▶ [GIVEN DATA]:
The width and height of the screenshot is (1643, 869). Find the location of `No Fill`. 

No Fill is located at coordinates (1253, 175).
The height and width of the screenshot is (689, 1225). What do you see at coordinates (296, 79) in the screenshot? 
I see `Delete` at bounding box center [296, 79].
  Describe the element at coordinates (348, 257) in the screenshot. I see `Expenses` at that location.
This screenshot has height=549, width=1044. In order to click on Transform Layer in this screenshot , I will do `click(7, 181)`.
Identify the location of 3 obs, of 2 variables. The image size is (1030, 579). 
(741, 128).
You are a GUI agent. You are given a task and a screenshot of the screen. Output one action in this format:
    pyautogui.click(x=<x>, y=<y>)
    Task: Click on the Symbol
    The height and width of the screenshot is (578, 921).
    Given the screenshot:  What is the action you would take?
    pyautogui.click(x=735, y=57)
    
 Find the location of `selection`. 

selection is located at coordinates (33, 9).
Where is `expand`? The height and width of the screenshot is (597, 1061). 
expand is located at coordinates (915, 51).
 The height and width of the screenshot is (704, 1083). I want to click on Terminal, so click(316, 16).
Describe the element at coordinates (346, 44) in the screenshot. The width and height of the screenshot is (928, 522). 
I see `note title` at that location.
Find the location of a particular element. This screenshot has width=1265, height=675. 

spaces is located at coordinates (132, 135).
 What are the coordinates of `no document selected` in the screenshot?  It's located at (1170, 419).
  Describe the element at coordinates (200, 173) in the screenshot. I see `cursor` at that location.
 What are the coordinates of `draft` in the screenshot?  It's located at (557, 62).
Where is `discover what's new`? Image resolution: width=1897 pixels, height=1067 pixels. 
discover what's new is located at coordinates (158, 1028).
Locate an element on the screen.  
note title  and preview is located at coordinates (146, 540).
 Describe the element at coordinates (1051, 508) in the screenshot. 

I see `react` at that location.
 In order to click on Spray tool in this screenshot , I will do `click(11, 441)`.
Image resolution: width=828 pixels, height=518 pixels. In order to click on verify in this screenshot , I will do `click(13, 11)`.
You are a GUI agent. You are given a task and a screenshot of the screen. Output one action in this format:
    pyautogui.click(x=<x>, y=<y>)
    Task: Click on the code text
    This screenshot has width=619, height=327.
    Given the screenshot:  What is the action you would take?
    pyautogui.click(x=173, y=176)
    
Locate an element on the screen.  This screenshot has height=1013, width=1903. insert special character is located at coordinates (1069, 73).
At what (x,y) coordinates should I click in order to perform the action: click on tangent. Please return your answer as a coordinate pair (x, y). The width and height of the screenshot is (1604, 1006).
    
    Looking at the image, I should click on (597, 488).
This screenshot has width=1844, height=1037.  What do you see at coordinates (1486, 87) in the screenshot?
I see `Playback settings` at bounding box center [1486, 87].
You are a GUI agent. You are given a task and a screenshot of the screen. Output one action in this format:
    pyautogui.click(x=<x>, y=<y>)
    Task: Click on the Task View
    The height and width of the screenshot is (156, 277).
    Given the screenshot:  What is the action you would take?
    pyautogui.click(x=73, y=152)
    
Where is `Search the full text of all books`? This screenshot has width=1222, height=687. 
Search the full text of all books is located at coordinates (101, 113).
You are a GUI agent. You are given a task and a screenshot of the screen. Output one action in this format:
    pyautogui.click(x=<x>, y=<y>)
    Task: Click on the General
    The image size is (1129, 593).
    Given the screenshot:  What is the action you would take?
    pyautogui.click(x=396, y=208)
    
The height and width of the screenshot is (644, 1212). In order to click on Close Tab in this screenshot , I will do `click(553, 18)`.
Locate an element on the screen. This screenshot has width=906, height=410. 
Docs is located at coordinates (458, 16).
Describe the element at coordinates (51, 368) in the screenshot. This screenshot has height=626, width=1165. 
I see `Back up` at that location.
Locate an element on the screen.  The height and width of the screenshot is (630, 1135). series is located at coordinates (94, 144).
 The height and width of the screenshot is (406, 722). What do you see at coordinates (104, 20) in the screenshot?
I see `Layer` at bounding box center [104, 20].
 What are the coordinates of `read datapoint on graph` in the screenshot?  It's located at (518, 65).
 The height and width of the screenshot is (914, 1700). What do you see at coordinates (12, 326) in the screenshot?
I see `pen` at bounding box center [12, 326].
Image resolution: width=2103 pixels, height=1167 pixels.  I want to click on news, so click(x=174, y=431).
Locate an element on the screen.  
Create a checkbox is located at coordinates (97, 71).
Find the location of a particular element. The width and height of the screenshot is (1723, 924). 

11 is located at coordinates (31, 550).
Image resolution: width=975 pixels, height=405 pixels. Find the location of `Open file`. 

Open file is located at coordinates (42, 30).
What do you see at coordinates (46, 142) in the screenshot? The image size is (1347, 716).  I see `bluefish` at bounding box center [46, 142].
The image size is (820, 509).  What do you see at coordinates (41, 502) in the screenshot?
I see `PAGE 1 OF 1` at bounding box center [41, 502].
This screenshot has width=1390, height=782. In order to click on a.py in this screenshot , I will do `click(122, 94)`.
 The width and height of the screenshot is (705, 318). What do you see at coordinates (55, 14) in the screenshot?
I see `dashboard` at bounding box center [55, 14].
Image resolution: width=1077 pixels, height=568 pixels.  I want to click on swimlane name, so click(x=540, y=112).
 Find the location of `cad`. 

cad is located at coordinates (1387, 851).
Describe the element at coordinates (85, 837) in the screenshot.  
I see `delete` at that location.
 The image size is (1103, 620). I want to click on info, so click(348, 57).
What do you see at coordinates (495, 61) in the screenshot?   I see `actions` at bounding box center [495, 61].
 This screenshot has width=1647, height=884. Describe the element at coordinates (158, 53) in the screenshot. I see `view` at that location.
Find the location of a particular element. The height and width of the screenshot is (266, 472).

▶ [AIM OF THE TASK]: Reproduce the records above line for line, without changing a single character.

▶ [SOLUTION FOR THIS TASK]:
The width and height of the screenshot is (1643, 869). Find the location of `No Fill`. 

No Fill is located at coordinates (1253, 175).
The height and width of the screenshot is (689, 1225). What do you see at coordinates (296, 79) in the screenshot? 
I see `Delete` at bounding box center [296, 79].
  Describe the element at coordinates (348, 257) in the screenshot. I see `Expenses` at that location.
This screenshot has height=549, width=1044. In order to click on Transform Layer in this screenshot , I will do `click(7, 181)`.
Identify the location of 3 obs, of 2 variables. The image size is (1030, 579). 
(741, 128).
You are a GUI agent. You are given a task and a screenshot of the screen. Output one action in this format:
    pyautogui.click(x=<x>, y=<y>)
    Task: Click on the Symbol
    The height and width of the screenshot is (578, 921).
    Given the screenshot:  What is the action you would take?
    pyautogui.click(x=735, y=57)
    
 Find the location of `selection`. 

selection is located at coordinates (33, 9).
Where is `expand`? The height and width of the screenshot is (597, 1061). 
expand is located at coordinates (915, 51).
 The height and width of the screenshot is (704, 1083). I want to click on Terminal, so click(316, 16).
Describe the element at coordinates (346, 44) in the screenshot. The width and height of the screenshot is (928, 522). 
I see `note title` at that location.
Find the location of a particular element. This screenshot has width=1265, height=675. 

spaces is located at coordinates (132, 135).
 What are the coordinates of `no document selected` in the screenshot?  It's located at (1170, 419).
  Describe the element at coordinates (200, 173) in the screenshot. I see `cursor` at that location.
 What are the coordinates of `draft` in the screenshot?  It's located at (557, 62).
Where is `discover what's new`? Image resolution: width=1897 pixels, height=1067 pixels. 
discover what's new is located at coordinates (158, 1028).
Locate an element on the screen.  
note title  and preview is located at coordinates (146, 540).
 Describe the element at coordinates (1051, 508) in the screenshot. 

I see `react` at that location.
 In order to click on Spray tool in this screenshot , I will do `click(11, 441)`.
Image resolution: width=828 pixels, height=518 pixels. In order to click on verify in this screenshot , I will do `click(13, 11)`.
You are a GUI agent. You are given a task and a screenshot of the screen. Output one action in this format:
    pyautogui.click(x=<x>, y=<y>)
    Task: Click on the code text
    This screenshot has width=619, height=327.
    Given the screenshot:  What is the action you would take?
    pyautogui.click(x=173, y=176)
    
Locate an element on the screen.  This screenshot has height=1013, width=1903. insert special character is located at coordinates (1069, 73).
At what (x,y) coordinates should I click in order to perform the action: click on tangent. Please return your answer as a coordinate pair (x, y). The width and height of the screenshot is (1604, 1006).
    
    Looking at the image, I should click on (597, 488).
This screenshot has width=1844, height=1037.  What do you see at coordinates (1486, 87) in the screenshot?
I see `Playback settings` at bounding box center [1486, 87].
You are a GUI agent. You are given a task and a screenshot of the screen. Output one action in this format:
    pyautogui.click(x=<x>, y=<y>)
    Task: Click on the Task View
    The height and width of the screenshot is (156, 277).
    Given the screenshot:  What is the action you would take?
    pyautogui.click(x=73, y=152)
    
Where is `Search the full text of all books`? This screenshot has width=1222, height=687. 
Search the full text of all books is located at coordinates (101, 113).
You are a GUI agent. You are given a task and a screenshot of the screen. Output one action in this format:
    pyautogui.click(x=<x>, y=<y>)
    Task: Click on the General
    The image size is (1129, 593).
    Given the screenshot:  What is the action you would take?
    pyautogui.click(x=396, y=208)
    
The height and width of the screenshot is (644, 1212). In order to click on Close Tab in this screenshot , I will do `click(553, 18)`.
Locate an element on the screen. This screenshot has width=906, height=410. 
Docs is located at coordinates (458, 16).
Describe the element at coordinates (51, 368) in the screenshot. This screenshot has height=626, width=1165. 
I see `Back up` at that location.
Locate an element on the screen.  The height and width of the screenshot is (630, 1135). series is located at coordinates (94, 144).
 The height and width of the screenshot is (406, 722). What do you see at coordinates (104, 20) in the screenshot?
I see `Layer` at bounding box center [104, 20].
 What are the coordinates of `read datapoint on graph` in the screenshot?  It's located at (518, 65).
 The height and width of the screenshot is (914, 1700). What do you see at coordinates (12, 326) in the screenshot?
I see `pen` at bounding box center [12, 326].
Image resolution: width=2103 pixels, height=1167 pixels.  I want to click on news, so click(x=174, y=431).
Locate an element on the screen.  
Create a checkbox is located at coordinates (97, 71).
Find the location of a particular element. The width and height of the screenshot is (1723, 924). 

11 is located at coordinates (31, 550).
Image resolution: width=975 pixels, height=405 pixels. Find the location of `Open file`. 

Open file is located at coordinates (42, 30).
What do you see at coordinates (46, 142) in the screenshot? The image size is (1347, 716).  I see `bluefish` at bounding box center [46, 142].
The image size is (820, 509).  What do you see at coordinates (41, 502) in the screenshot?
I see `PAGE 1 OF 1` at bounding box center [41, 502].
This screenshot has width=1390, height=782. In order to click on a.py in this screenshot , I will do `click(122, 94)`.
 The width and height of the screenshot is (705, 318). What do you see at coordinates (55, 14) in the screenshot?
I see `dashboard` at bounding box center [55, 14].
Image resolution: width=1077 pixels, height=568 pixels.  I want to click on swimlane name, so click(x=540, y=112).
 Find the location of `cad`. 

cad is located at coordinates (1387, 851).
Describe the element at coordinates (85, 837) in the screenshot.  
I see `delete` at that location.
 The image size is (1103, 620). I want to click on info, so click(348, 57).
What do you see at coordinates (495, 61) in the screenshot?   I see `actions` at bounding box center [495, 61].
 This screenshot has width=1647, height=884. Describe the element at coordinates (158, 53) in the screenshot. I see `view` at that location.
Find the location of a particular element. The height and width of the screenshot is (266, 472).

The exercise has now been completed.